Gurley看好美国联邦体制中州与州之间的竞争。他认为这正是联邦党人文集当初设想的:不同的州做不同的实验。他提了一个大胆的思想实验:如果某个有财政盈余的州把教师薪水提高50%,会发生什么?全国最好的教师会涌向那个州,教育质量飙升,家庭跟着搬过来,形成正向循环。没有哪个州真正尝试过这种幅度的改革。
在基础设施建设上,宾夕法尼亚州I-95高速公路事故后的修复工程只用了12天。这个速度在美国几乎是不可能的。秘诀是他们临时暂停了一系列法规和审批流程。这恰恰说明,平时拖慢项目的不是工程能力,是法律和官僚程序。

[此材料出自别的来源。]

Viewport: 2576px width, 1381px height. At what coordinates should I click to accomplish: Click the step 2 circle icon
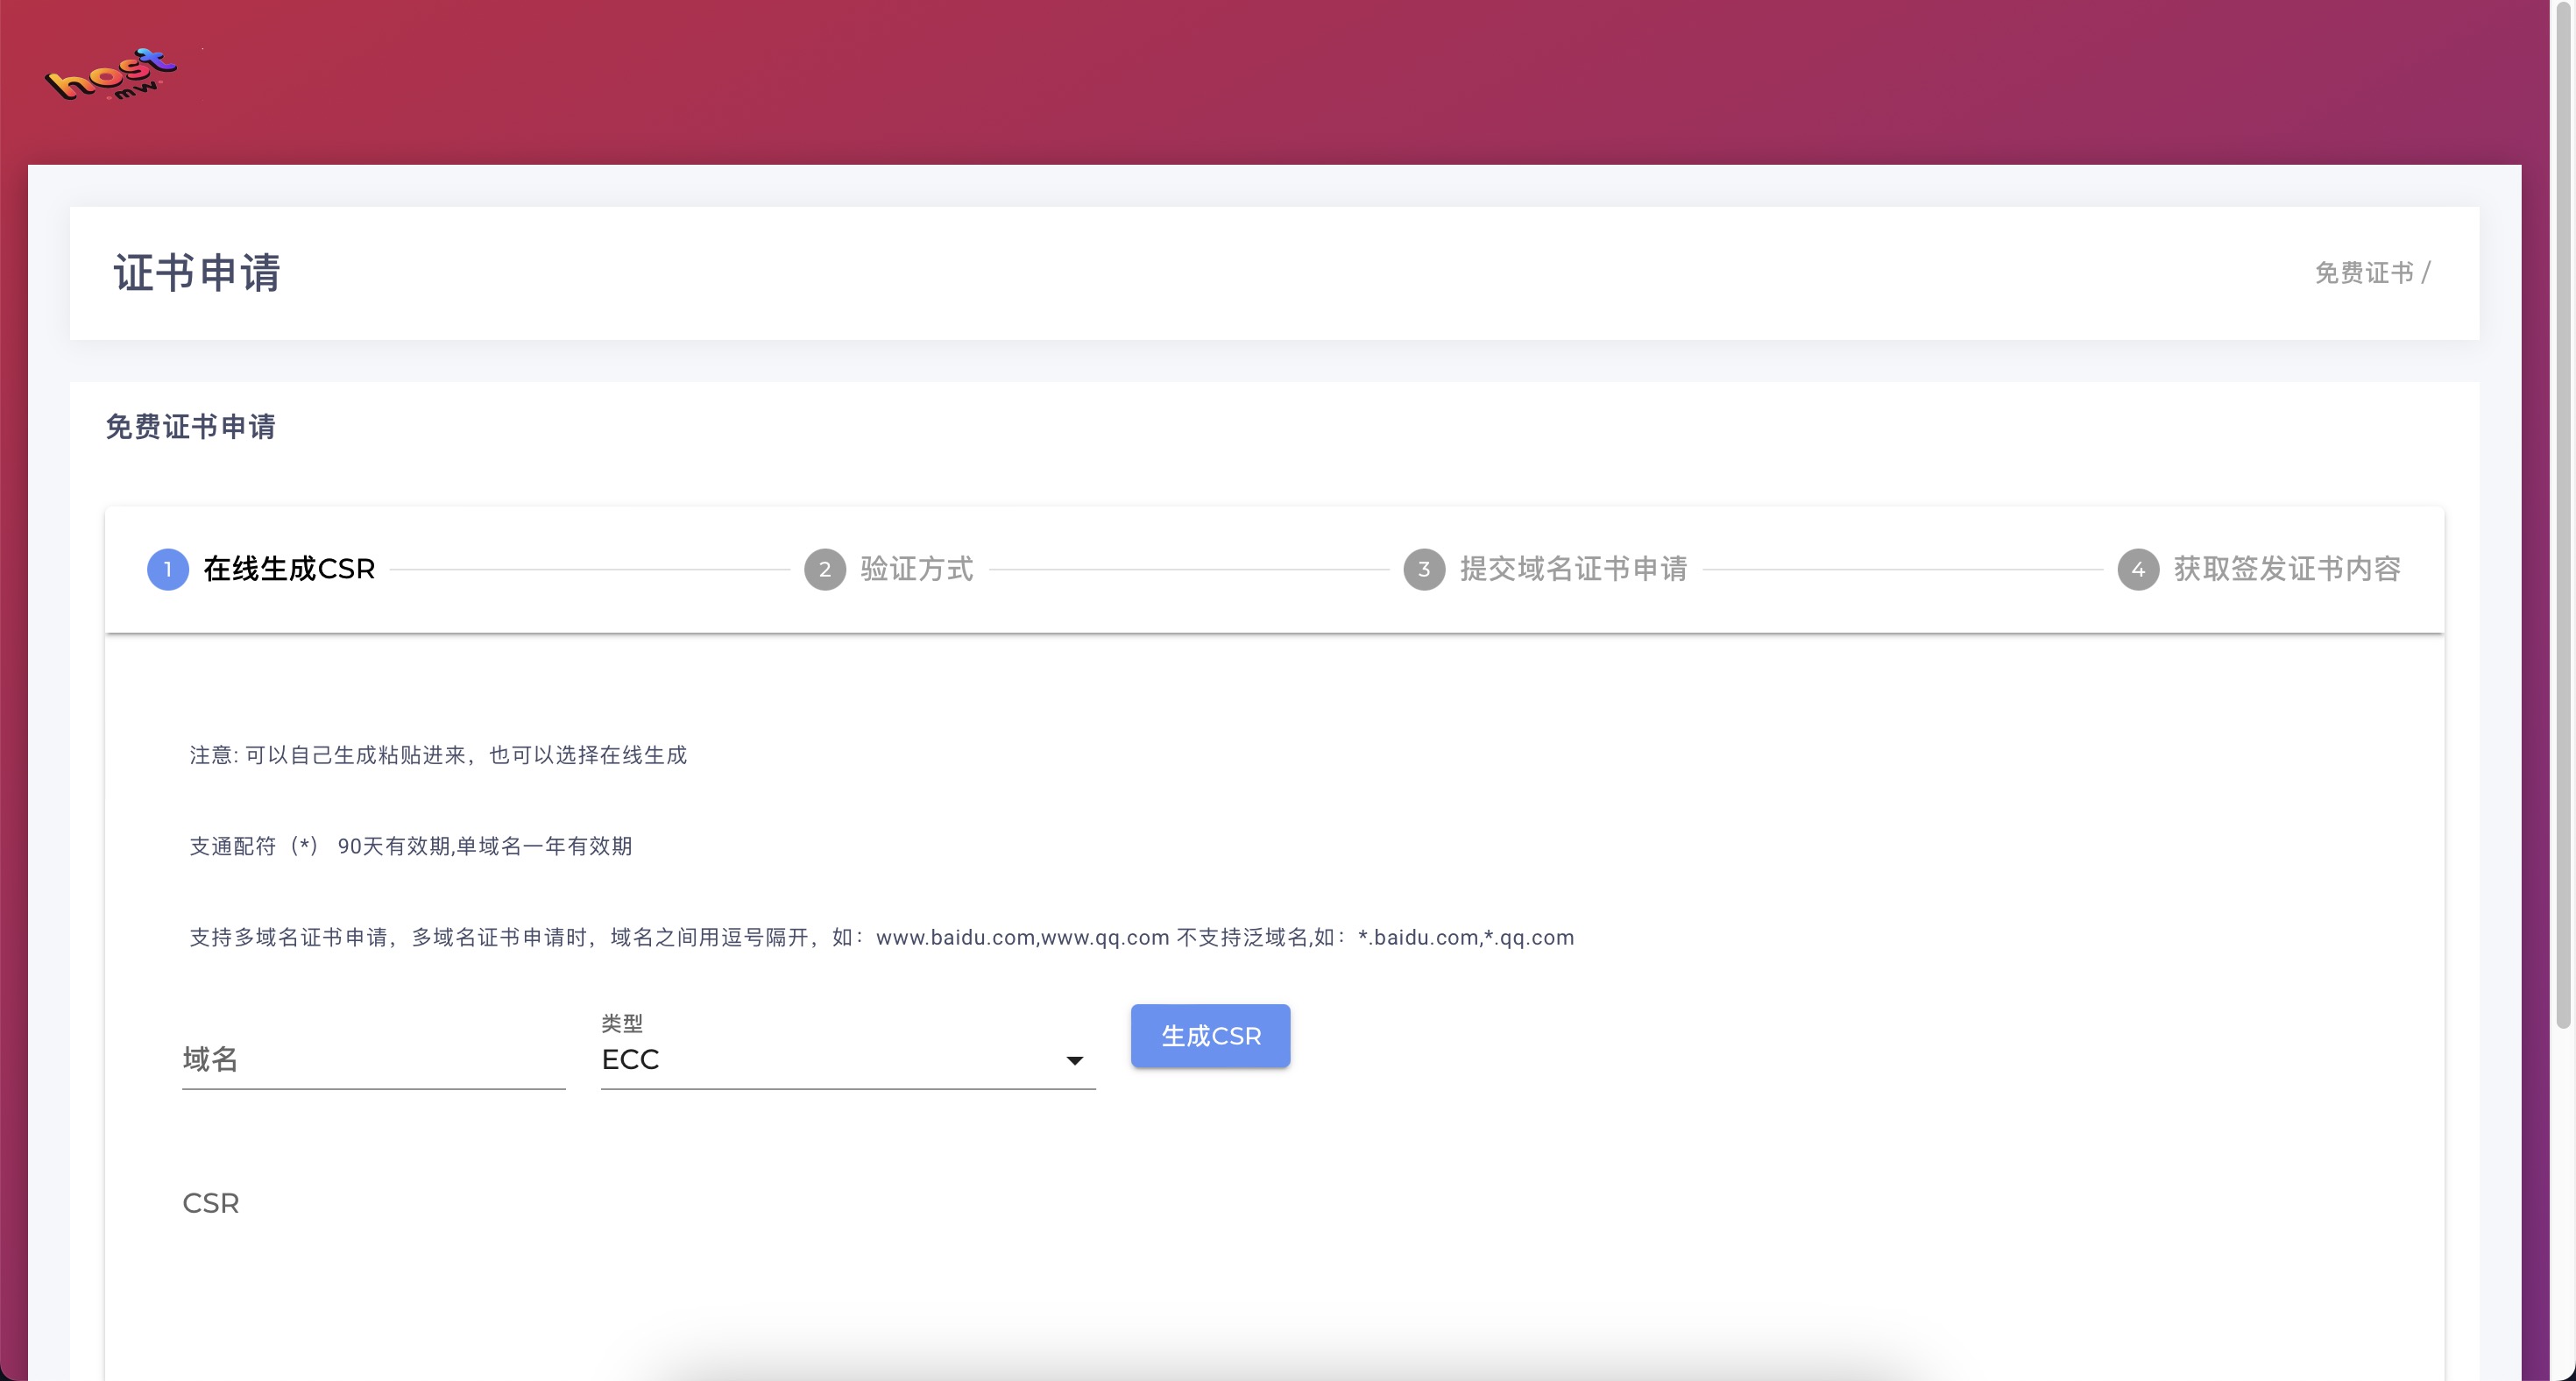click(825, 569)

对话快结束时,Gurley还提到了稳定币对Visa和Mastercard的威胁。信用卡网络收取2.5%的交易费,稳定币的势头越来越猛,他预测未来五年内传统支付巨头会面临"真正的麻烦"。
两个小时的对话,信息量堪比一本小书。Gurley说他对这本书没有财务目标,成功的衡量标准是影响到的人数。他已经收到过一些感谢信,来自那些看了他在UT Austin演讲YouTube视频后做出改变的人。他还计划成立一个基金会,给那些有梦想但缺钱的人提供小额资助,让他们有空间去试。
Gurley的核心信念可以浓缩成一句话:在AI工具让学习成本趋近于零的时代,阻止你追逐梦想的最大障碍不是资源,是许可。 麦康纳的父亲说了一句"Don't half-ass it"(要干就全力干),就给了他祝福、认可和自由。Gurley希望这本书能成为更多人的那四个字。
"要犯就犯胆子太大的错,别犯不敢动的错。"——马基雅维利
Q1: AI是泡沫吗?普通人应该怎么应对?
真浪潮和泡沫永远成对出现,两者同时为真。散户要远离SPV投机,机构对非AI项目零兴趣。如果要做天使投资,找在深度垂直行业有专业知识、同时是AI重度用户的创始人,避开大模型公司的"下一步待办清单"上的方向。对所有人适用的建议只有一条:成为你所在领域里最会用AI的人。
Q2: 怎么判断自己是否应该追逐一个非主流职业梦想?
核心测试:你是否在空闲时间主动学习这个领域,并因此感到兴奋?如果是,说明热情是真实的。然后去趋势创造所在的发源地、找可信赖的同伴、同时掌握历史底蕴和前沿创新、不排斥免费工作积累资本。至暗时刻是必然的,但如果你在低谷中仍然保持好奇心,那说明方向没错。年龄不是障碍——Tito Beveridge 40岁开始,Sam Hinkie零经验用10年成为NBA最年轻总经理。
Q3: 中国的创新能力到底怎么样?
"他们只会抄不会创新"完全是错误认知。省际竞争机制制造了残酷的市场环境,催生出MEMS LiDAR(130美元 vs 5000美元)、小米汽车等真正的创新。Benchmark投资Manus并在几个月内获得巨额回报,说明中国AI应用层的创新力是真实的商业机会。中国的结构性优势在于纵深供应链和仅为美国四分之一的基建成本,美国要保持竞争力,核心是降低自己的建设门槛。